(begin)
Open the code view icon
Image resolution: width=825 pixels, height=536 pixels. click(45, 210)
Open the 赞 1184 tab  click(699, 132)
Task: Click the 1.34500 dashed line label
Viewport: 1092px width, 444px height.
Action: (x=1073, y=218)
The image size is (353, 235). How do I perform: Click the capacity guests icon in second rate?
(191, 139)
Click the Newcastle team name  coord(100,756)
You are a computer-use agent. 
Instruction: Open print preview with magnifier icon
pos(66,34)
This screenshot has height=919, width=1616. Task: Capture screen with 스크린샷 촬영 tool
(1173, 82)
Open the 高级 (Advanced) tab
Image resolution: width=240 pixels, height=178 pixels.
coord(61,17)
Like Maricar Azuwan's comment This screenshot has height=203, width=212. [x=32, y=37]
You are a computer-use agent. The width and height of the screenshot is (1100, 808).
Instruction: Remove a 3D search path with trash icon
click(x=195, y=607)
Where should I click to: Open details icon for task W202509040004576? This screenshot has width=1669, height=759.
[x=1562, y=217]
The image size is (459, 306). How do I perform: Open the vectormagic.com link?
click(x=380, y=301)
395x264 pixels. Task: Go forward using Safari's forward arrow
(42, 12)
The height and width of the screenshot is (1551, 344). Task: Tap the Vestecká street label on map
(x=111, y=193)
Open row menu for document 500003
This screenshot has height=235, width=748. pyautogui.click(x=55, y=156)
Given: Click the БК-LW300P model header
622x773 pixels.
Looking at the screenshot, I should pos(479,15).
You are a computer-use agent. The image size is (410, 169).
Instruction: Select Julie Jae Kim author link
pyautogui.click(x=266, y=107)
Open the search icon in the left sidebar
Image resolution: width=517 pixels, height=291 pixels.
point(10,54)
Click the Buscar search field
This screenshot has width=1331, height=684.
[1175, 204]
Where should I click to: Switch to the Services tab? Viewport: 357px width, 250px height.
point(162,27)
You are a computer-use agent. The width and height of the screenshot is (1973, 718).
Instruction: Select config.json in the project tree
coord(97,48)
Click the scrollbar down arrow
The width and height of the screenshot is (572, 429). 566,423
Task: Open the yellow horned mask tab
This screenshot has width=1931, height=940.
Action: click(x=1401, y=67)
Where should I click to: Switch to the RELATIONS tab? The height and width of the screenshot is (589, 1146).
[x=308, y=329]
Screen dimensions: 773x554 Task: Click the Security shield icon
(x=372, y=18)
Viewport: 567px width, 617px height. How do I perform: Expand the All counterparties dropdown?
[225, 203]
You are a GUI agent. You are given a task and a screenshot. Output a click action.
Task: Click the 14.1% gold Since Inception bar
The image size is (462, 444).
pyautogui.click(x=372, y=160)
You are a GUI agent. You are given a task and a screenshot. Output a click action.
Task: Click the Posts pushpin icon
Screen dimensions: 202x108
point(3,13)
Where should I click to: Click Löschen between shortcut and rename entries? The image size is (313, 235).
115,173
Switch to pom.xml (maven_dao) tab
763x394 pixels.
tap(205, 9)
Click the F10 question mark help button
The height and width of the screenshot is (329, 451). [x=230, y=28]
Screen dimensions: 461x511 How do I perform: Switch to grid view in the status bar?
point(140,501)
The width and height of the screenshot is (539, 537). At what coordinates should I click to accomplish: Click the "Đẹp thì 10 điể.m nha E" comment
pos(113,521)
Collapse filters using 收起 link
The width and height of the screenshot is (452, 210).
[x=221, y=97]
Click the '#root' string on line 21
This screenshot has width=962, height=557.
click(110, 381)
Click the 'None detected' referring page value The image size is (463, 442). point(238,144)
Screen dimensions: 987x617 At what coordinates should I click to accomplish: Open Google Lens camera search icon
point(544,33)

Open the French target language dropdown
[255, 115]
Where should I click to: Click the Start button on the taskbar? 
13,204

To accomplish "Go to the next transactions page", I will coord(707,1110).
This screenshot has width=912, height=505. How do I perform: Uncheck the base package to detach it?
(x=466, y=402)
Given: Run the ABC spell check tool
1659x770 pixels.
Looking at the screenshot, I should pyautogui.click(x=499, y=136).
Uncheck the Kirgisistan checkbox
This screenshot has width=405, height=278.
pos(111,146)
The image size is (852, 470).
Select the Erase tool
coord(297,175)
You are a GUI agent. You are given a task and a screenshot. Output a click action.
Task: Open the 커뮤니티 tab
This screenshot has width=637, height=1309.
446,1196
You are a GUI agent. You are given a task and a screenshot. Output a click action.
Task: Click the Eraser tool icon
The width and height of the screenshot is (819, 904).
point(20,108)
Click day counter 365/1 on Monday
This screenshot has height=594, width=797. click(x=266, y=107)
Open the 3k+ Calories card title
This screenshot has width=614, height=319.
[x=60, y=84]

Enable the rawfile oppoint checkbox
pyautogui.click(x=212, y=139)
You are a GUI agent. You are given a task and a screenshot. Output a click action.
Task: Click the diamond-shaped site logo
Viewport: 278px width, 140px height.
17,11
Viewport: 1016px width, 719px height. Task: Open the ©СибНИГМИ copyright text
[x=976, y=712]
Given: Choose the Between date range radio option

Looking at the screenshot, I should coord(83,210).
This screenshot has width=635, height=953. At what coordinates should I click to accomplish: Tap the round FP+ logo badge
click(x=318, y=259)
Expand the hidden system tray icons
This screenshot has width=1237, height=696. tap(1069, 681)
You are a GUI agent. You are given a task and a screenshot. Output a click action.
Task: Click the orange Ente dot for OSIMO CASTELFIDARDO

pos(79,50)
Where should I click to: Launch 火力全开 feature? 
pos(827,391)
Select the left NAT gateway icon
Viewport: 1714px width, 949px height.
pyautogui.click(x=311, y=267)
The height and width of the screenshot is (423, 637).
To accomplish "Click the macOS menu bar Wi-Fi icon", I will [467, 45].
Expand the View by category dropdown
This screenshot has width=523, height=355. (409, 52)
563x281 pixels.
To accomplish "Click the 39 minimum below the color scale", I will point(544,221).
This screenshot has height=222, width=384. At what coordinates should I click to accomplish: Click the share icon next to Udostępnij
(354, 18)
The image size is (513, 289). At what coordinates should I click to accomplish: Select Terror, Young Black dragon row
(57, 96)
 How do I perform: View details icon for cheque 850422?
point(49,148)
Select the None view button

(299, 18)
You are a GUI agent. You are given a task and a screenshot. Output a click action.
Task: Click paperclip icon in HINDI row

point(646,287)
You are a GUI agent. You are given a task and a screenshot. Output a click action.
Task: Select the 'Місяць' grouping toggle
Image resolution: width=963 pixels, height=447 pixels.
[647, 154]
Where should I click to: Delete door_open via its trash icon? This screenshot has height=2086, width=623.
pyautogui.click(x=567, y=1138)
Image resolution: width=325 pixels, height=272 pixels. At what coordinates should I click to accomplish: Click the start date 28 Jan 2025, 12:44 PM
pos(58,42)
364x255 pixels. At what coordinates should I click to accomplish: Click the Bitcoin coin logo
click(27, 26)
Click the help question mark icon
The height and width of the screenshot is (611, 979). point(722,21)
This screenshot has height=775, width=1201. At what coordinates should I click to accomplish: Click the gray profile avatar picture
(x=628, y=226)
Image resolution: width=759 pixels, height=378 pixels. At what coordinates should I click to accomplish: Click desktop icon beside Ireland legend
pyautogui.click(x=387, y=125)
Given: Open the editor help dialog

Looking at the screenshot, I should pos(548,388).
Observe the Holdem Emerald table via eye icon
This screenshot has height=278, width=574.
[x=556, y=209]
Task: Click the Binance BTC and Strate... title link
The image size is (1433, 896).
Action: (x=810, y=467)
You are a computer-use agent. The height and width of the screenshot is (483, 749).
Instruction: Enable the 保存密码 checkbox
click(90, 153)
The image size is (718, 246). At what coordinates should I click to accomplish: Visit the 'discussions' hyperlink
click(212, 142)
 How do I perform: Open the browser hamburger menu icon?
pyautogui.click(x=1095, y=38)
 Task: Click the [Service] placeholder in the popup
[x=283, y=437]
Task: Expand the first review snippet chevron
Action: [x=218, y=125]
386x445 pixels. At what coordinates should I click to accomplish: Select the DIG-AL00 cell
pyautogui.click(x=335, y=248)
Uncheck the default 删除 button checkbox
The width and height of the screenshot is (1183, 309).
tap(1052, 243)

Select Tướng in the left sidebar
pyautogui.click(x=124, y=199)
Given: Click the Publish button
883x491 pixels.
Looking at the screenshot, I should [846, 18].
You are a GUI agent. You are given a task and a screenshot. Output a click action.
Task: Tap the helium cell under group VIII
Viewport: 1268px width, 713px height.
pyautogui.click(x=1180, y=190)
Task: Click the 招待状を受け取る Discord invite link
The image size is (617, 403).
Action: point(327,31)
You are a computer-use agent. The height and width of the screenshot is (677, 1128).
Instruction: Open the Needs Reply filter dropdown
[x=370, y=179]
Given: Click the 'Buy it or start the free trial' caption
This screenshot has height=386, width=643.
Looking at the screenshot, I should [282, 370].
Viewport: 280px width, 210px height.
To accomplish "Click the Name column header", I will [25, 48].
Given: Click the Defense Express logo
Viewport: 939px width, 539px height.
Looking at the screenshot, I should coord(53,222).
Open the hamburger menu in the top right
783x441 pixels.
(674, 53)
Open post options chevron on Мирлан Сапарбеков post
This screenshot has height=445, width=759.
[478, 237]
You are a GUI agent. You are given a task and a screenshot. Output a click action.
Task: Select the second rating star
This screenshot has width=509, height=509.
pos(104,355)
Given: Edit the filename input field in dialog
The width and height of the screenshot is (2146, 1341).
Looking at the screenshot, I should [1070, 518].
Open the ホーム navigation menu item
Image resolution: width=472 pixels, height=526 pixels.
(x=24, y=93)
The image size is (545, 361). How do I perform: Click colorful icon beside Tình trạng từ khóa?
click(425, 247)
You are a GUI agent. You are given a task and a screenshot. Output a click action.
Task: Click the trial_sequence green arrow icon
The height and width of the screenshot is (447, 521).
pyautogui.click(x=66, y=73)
(end)
- STATED TASK -
Please copy the material above word for word, starting from its first line up to and including the line with "Like Maricar Azuwan's".

- EXERCISE RESULT -
Open the code view icon
Image resolution: width=825 pixels, height=536 pixels. click(45, 210)
Open the 赞 1184 tab  click(699, 132)
Task: Click the 1.34500 dashed line label
Viewport: 1092px width, 444px height.
Action: (x=1073, y=218)
The image size is (353, 235). How do I perform: Click the capacity guests icon in second rate?
(191, 139)
Click the Newcastle team name  coord(100,756)
You are a computer-use agent. 
Instruction: Open print preview with magnifier icon
pos(66,34)
This screenshot has height=919, width=1616. Task: Capture screen with 스크린샷 촬영 tool
(1173, 82)
Open the 高级 (Advanced) tab
Image resolution: width=240 pixels, height=178 pixels.
coord(61,17)
Like Maricar Azuwan's comment This screenshot has height=203, width=212. [x=32, y=37]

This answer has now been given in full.